I was right. We got as far as the clock my father used to wind as a youngster.  It is still not working, and were greeted by a manager I've seen there for years, but whose name escapes me. We were told there was a Super Bowl party starting at 6:00. It was now 5:00 and I didn't want to be mixed in with an audience primed with booze trying to talk up the game. We went elsewhere, L' Express on 20th Street and Park Avenue South, where the lamb burger is always good. My wife enjoyed the cod.

When leaving, I told the waiter I've seen all the Super Bowls so far, and was still going to see this one, but with near-zero interest. He explained they were soon going to put the sound on the only TV in the place, near the bar. At 6:30, he was surprised they had as many people as they did so far.

Home was achieved before the first half was over. Then of course the halftime nonsense. A half hour of pop music, with thousands of kids who run onto the field. How do you get to be one of those youngsters? Is there a lottery, like the New York City Marathon for it? Mute.

Extravaganza Super Bowl halftime shows are nothing new. And from what I could see, CBS was proudly replaying highlights from prior exertions. Of course they didn't show what can happen when Janet Jackson's boob can be exposed by a failure of Velcro to thwart Justin Bieber's yank. Snuck into this show was Beyonce's salute to the Blank Panthers. There are people who really miss the 60s, even though they weren't around. CBS must be hiding under their desks. Again.

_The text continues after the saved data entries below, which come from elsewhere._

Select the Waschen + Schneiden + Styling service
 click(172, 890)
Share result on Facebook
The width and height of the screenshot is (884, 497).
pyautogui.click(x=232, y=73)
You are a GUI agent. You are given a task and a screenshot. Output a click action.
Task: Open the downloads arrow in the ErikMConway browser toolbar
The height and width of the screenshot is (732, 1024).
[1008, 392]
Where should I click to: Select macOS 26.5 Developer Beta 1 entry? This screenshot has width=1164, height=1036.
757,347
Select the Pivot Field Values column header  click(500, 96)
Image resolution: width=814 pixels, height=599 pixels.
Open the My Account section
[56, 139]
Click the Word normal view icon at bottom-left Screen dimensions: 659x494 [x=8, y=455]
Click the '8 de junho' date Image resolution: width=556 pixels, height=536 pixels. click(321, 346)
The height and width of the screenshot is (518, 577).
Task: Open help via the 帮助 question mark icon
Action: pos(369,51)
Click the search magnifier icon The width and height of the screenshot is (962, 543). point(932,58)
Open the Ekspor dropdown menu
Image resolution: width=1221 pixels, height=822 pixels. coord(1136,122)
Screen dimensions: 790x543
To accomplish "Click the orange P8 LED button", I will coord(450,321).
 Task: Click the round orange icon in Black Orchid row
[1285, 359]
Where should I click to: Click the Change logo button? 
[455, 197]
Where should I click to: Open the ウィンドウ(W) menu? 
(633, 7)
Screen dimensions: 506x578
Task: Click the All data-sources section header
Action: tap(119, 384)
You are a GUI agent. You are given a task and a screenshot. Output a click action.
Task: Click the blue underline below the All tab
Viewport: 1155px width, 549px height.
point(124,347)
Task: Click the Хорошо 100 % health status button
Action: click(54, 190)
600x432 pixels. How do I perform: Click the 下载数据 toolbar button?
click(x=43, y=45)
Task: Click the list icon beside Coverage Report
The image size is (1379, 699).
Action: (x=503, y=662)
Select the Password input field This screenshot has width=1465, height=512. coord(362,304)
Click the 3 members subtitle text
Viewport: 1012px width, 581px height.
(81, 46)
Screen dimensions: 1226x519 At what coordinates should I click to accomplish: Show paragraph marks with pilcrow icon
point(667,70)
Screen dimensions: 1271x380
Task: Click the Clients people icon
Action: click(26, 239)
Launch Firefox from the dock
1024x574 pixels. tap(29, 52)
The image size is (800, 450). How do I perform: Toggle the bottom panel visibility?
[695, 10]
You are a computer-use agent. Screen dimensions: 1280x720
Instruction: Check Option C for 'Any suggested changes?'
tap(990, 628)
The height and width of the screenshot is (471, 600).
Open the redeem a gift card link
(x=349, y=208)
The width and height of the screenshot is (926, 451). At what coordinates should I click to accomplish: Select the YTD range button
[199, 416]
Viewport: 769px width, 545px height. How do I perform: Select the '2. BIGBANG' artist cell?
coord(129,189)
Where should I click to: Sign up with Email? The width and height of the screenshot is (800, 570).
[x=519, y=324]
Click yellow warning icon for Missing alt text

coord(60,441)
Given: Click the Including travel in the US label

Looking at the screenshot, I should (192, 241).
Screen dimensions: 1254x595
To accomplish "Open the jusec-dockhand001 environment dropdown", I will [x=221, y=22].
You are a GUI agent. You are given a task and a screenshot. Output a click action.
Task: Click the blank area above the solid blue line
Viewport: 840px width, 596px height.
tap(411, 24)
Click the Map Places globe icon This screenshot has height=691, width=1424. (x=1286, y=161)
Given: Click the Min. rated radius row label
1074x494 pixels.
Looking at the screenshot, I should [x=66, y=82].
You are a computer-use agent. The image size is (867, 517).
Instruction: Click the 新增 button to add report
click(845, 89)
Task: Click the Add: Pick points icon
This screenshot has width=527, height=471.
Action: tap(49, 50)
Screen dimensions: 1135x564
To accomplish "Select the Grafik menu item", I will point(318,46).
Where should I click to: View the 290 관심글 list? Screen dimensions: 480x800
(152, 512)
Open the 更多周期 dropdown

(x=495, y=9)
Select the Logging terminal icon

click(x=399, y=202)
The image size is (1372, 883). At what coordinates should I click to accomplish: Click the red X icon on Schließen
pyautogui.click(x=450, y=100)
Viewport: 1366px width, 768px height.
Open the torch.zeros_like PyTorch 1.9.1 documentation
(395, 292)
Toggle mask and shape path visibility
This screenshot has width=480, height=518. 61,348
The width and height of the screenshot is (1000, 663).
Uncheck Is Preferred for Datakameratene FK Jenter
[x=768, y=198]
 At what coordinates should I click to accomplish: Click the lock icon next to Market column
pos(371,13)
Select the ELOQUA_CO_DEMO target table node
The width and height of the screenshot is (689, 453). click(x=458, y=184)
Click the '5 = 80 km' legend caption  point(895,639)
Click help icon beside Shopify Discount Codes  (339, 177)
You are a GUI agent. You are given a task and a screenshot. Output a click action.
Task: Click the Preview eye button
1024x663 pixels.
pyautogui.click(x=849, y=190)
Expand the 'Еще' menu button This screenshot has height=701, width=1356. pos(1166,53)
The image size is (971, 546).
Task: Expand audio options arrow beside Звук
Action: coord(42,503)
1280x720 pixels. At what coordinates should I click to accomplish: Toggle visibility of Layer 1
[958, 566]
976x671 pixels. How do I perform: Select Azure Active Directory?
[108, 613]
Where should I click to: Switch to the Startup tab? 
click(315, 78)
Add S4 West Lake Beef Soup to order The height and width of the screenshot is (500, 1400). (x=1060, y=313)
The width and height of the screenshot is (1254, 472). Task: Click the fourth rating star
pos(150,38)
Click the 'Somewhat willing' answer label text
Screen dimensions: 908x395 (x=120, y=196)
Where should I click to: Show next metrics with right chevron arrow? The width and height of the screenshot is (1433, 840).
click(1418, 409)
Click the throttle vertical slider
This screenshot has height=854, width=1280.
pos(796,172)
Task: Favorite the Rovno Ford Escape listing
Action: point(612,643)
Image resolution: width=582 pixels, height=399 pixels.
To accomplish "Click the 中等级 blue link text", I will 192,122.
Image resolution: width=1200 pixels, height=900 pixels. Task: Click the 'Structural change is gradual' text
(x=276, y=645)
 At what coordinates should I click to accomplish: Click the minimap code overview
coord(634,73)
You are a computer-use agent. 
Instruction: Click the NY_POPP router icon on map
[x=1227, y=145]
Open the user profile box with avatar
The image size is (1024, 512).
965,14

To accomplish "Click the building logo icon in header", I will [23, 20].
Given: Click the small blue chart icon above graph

I like to tell people that when the Jets first starting playing at Shea in the AFL they often played on Friday night. I distinctly remember being a young lad at one of those games where the halftime show consisted of two rubber mats being unrolled onto the field, with a fully stocked refrigerator at the end of each mat. The object was for women to run back and forth on the mat and see who could empty their refrigerator the fastest. You've come a long way, baby.

My friend called at halftime to tell me I missed little. He said the game was boring, and he was glad there was a 'Walking Dead' marathon to fall back on.

I watched as much as I could, but grew weary of fumble, recovery by the other team, fumble by that team, recovery by the other team. With no dog in the fight, the excitement was missing, and I was growing weary. At about 9:40 I went upstairs to read the latest book I'm working on before lights out.

Just because I've seen all 50 Super Bowls doesn't mean I have got to stay awake through all of them.